Anscheinend scheint man auch nun bei Firefox den Weg zu gehen, alles weg zu lassen, was einen unerfahrenen Anwender verwirren könnte. Ob dies wirkslich sinnvoll ist, darf bezweifelt werden. Zumindestdie Bookmark Verwaltung hätte man belassen können. Anscheinend glauben dir Firefox Leute, so was würde Anwender überfordern. Anscheinend will auch Firefox so einfach wir Google Chrome sein. Ein fragwürdiges Vorbild.
Die Unterschiede zwischen den Versionen für verschiedene Betriebssysteme wie Linux, Windows oder Apple sind nun grösser. Die Menustruktur passt sich der jeweiligen Umgebung mehr an.

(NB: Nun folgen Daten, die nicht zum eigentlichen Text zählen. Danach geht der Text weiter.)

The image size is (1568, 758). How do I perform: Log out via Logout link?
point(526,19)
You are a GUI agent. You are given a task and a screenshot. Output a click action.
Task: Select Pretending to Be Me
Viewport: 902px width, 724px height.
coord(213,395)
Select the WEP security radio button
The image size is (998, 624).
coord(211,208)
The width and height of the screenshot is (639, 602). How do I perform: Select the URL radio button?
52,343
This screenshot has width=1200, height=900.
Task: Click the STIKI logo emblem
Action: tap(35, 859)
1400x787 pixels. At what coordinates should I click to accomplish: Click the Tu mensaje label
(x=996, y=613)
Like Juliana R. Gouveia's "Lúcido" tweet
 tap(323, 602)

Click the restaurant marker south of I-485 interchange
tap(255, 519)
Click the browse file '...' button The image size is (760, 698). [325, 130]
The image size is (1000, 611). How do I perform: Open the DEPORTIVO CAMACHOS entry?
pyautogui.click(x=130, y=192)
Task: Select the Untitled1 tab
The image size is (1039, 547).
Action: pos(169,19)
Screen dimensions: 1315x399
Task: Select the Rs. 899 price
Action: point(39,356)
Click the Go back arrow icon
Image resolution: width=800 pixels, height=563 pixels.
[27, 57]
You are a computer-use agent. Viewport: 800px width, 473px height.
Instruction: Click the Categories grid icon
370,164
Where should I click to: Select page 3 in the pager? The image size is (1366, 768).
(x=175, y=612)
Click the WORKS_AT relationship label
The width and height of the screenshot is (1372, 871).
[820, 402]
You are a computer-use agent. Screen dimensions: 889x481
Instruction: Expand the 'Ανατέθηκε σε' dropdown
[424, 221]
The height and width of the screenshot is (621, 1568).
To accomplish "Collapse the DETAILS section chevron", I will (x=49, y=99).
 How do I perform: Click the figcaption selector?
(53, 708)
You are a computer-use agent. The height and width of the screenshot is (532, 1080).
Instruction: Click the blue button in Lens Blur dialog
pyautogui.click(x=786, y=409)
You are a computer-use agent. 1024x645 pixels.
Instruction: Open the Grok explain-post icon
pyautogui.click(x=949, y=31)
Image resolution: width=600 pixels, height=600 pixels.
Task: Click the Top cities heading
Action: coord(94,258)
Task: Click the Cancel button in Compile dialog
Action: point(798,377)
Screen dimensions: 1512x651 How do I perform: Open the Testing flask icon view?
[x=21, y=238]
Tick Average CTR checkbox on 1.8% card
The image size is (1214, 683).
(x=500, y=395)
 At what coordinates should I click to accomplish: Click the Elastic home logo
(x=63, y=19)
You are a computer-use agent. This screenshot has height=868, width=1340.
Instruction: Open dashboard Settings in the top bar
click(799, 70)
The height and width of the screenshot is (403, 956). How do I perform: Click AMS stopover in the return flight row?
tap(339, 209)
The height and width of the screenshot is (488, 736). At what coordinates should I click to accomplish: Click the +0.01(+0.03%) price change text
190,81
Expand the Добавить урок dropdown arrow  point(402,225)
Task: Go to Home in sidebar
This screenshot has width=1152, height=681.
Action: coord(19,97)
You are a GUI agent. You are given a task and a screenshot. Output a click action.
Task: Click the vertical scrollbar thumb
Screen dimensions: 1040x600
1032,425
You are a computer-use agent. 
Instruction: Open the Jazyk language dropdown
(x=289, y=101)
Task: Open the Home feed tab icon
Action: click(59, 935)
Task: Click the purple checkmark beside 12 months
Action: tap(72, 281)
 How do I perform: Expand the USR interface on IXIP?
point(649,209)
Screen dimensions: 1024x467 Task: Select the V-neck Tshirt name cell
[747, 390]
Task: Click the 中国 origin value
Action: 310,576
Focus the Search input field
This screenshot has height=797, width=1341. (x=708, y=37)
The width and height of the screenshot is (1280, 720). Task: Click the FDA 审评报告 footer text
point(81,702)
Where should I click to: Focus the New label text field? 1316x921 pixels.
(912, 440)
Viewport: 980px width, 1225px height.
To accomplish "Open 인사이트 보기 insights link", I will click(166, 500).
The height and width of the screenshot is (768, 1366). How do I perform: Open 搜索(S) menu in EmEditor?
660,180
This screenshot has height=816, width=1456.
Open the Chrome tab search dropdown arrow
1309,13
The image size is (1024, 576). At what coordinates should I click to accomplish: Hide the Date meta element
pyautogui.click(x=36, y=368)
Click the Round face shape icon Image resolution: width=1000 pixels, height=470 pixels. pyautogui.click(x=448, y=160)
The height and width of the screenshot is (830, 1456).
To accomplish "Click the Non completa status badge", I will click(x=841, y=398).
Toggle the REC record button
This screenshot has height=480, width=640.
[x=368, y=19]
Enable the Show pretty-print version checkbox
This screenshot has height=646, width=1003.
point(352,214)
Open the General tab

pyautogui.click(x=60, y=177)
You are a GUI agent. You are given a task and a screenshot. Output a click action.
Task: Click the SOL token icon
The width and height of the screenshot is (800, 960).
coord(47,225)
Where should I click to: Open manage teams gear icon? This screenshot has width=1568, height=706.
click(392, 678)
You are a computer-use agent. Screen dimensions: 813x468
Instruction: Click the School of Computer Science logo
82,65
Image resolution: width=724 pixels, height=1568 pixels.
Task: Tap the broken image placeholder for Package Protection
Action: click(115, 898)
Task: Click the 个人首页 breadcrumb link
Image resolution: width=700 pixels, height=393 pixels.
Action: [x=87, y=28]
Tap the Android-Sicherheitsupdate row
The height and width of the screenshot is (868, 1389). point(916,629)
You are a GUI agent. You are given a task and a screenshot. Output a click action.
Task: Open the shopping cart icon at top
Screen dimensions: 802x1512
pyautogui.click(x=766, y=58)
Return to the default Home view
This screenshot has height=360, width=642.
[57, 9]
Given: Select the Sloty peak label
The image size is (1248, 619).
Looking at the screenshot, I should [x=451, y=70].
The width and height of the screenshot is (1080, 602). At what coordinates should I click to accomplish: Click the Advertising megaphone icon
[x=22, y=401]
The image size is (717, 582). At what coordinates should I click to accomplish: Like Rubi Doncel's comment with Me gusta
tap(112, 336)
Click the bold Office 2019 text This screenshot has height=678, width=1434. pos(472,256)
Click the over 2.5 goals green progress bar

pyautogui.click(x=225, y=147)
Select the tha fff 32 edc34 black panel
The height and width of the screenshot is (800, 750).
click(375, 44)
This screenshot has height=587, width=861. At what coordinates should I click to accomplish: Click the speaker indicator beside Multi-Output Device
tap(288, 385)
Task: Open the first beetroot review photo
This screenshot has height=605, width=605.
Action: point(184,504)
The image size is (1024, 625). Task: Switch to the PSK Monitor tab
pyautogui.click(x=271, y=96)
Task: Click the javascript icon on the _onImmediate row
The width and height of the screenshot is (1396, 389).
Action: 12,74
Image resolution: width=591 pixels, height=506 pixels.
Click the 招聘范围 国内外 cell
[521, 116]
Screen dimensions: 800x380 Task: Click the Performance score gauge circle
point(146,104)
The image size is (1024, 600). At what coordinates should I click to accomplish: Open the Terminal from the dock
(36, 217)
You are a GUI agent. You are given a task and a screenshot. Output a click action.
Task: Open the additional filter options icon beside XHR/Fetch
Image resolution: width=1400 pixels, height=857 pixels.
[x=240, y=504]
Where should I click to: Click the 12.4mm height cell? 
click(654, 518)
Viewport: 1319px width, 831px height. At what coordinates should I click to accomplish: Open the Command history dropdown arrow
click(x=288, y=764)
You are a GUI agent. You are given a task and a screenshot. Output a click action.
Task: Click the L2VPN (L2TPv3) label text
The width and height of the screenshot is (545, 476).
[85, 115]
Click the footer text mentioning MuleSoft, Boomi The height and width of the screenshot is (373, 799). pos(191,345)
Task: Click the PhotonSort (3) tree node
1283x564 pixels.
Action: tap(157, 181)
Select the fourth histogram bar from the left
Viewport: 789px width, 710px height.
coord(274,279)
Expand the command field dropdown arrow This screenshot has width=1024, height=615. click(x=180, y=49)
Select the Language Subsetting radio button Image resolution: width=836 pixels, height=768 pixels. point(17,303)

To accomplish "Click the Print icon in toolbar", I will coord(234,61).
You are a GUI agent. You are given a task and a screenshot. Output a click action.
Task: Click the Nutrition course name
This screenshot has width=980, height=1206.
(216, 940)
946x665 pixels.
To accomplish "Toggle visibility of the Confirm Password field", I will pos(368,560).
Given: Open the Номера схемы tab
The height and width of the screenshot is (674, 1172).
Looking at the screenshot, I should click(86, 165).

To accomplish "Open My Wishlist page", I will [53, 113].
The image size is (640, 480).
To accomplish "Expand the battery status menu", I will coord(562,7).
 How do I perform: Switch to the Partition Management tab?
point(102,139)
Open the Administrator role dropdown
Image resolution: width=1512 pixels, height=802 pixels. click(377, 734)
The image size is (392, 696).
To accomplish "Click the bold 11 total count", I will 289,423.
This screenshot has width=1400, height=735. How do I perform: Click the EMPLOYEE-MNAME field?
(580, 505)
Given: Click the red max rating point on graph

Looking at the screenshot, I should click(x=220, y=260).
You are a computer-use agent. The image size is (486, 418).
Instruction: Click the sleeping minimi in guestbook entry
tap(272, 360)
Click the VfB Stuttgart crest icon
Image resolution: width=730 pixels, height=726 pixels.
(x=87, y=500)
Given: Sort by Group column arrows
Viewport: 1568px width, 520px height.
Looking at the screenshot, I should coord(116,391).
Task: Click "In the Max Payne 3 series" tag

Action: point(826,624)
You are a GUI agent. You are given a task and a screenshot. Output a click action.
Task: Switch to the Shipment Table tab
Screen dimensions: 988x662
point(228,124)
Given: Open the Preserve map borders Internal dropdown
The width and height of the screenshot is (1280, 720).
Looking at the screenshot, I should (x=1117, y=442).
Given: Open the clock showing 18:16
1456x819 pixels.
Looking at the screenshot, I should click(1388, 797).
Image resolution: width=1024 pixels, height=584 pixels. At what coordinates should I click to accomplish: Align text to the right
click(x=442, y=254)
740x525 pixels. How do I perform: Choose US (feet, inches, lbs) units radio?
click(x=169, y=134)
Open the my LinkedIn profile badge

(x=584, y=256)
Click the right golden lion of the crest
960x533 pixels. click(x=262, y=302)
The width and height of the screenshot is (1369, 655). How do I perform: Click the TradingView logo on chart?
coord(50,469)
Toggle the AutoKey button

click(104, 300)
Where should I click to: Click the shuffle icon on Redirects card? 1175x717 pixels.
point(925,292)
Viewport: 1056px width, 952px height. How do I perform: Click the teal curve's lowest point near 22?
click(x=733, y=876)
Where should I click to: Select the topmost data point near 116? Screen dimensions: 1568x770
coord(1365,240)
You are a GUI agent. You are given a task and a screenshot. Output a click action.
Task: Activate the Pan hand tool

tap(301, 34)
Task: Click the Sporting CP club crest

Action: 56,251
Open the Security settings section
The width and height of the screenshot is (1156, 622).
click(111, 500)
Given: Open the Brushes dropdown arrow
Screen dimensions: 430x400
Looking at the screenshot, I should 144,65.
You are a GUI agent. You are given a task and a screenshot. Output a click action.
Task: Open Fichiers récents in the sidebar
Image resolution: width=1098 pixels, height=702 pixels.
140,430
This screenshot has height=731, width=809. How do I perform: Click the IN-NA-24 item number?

Das könnte ein Vorteil sein, jedoch werden damit auch zentrale Punkte des Browsers für manche unauffindbar, wenn er vor einem fremden Rechner sitzt.
Stichwort Adresszeile des Browsers : Die zentrale Navigation beschränkt sich nun auf Vor- und Zurück-Knöpfe, wobei Letzter - unter Windows und Mac OS X - seiner höheren Einsatzhäufigkeit gemäß größer ausgeführt ist. Die Reload- und Stopp-Buttons wurden zusammengelegt und sind nun ein Teil des Adressfelds, der Home-Button findet sich jetzt ebenfalls rechts neben dem Suchfeld.
Zu guter Letzt wurden noch die Tabs über die Adresszeile verlagert, die Überlegung dahinter: Während die Adresszeile einen direkten Bezug zur aktuellen Seite hat, sind die Tabs ein Ordnungslement des Browsers als Ganzes, insofern macht eine solche Aufteilung durchaus Sinn.